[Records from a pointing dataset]
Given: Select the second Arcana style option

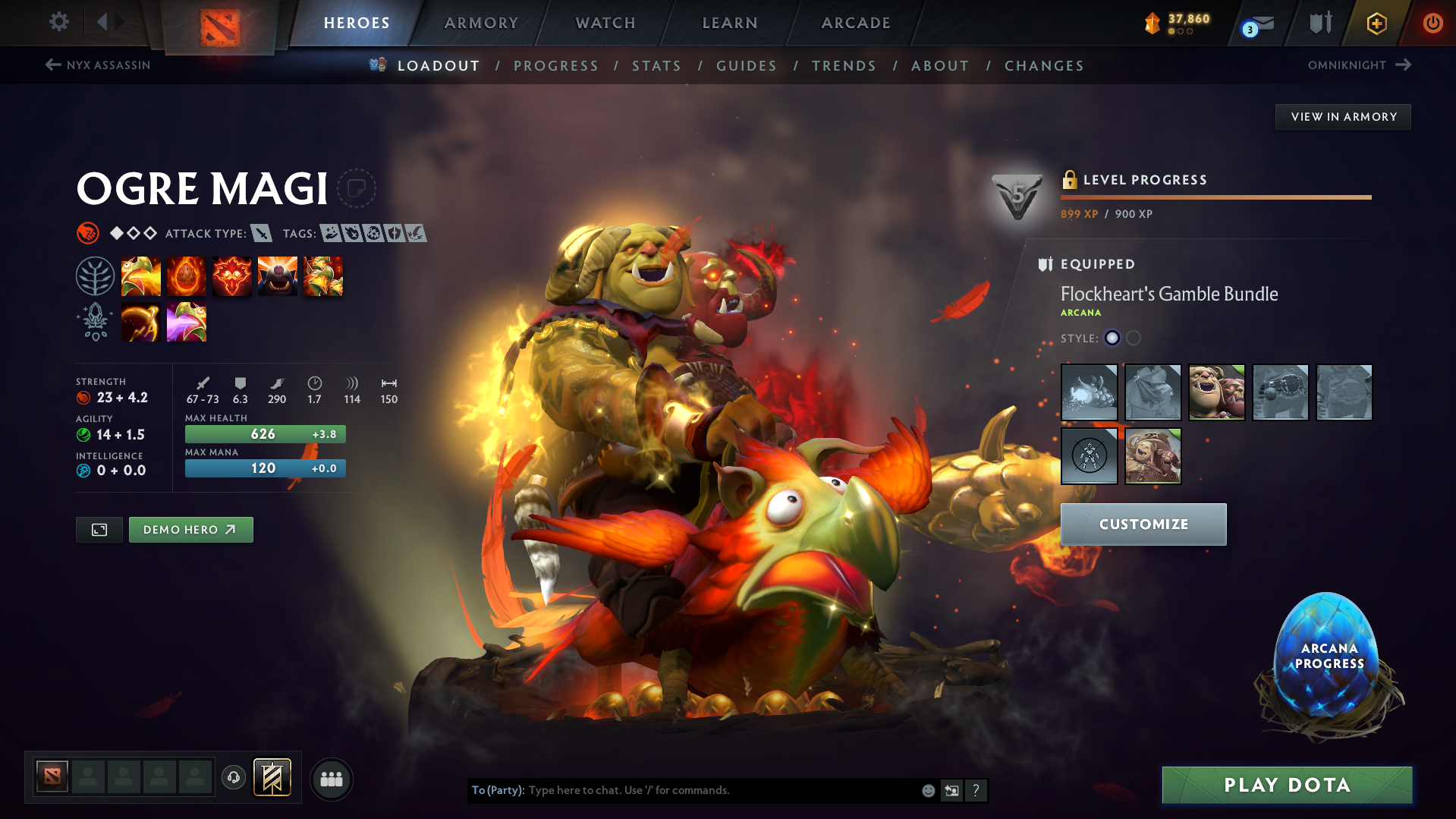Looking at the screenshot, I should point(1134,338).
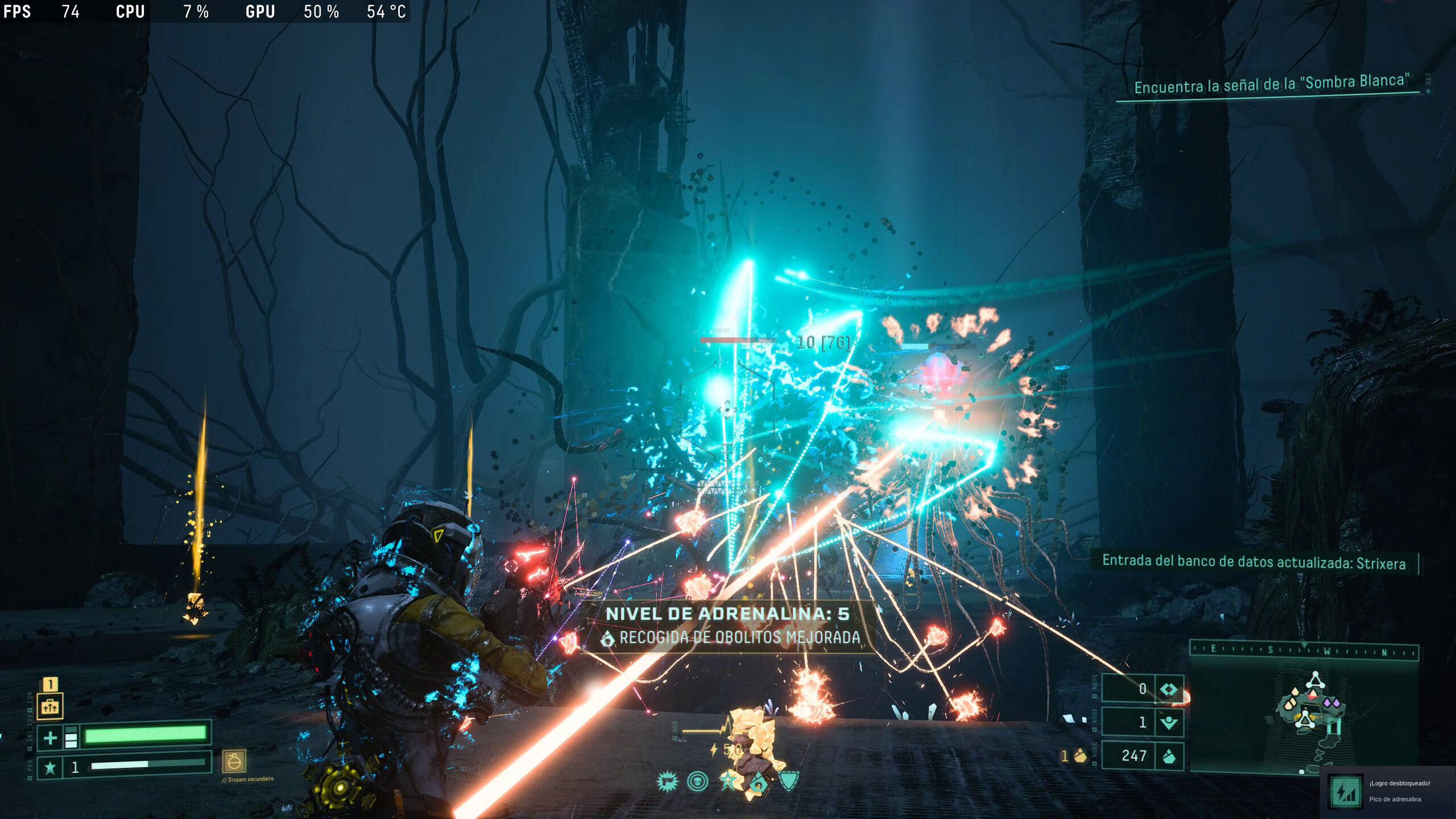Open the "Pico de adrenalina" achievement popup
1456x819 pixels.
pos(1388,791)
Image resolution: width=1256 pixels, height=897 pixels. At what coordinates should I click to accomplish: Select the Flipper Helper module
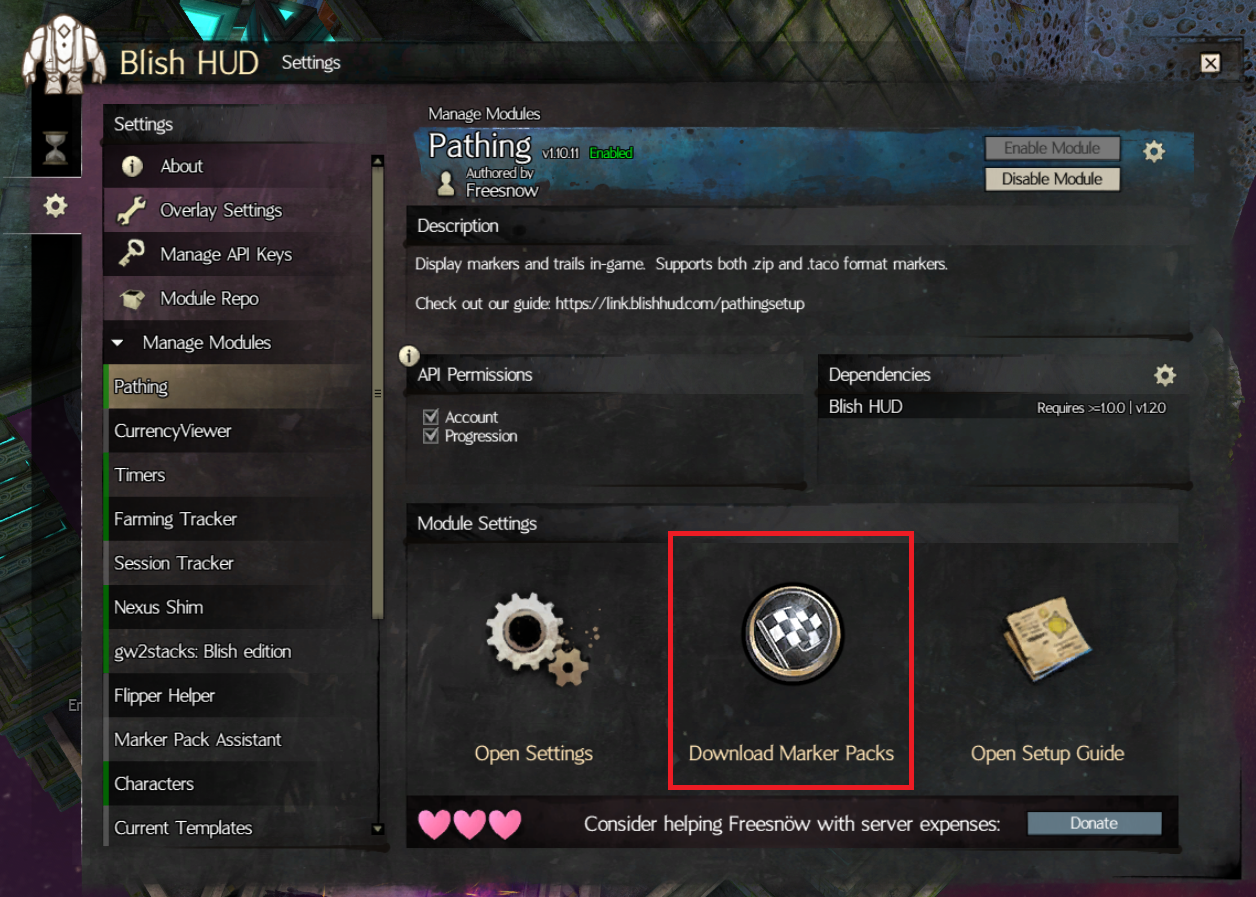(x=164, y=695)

Prompt: Rewrite the rows above, putting "Choose" in place of "Select" wherever it occurs and keeping everything else the same. Omit the pictures from your answer.

Final result:
Given: Choose the second Arcana style option

Looking at the screenshot, I should point(1134,338).
Open the "Pico de adrenalina" achievement popup
1456x819 pixels.
pos(1388,791)
Image resolution: width=1256 pixels, height=897 pixels. At what coordinates should I click to accomplish: Choose the Flipper Helper module
(x=164, y=695)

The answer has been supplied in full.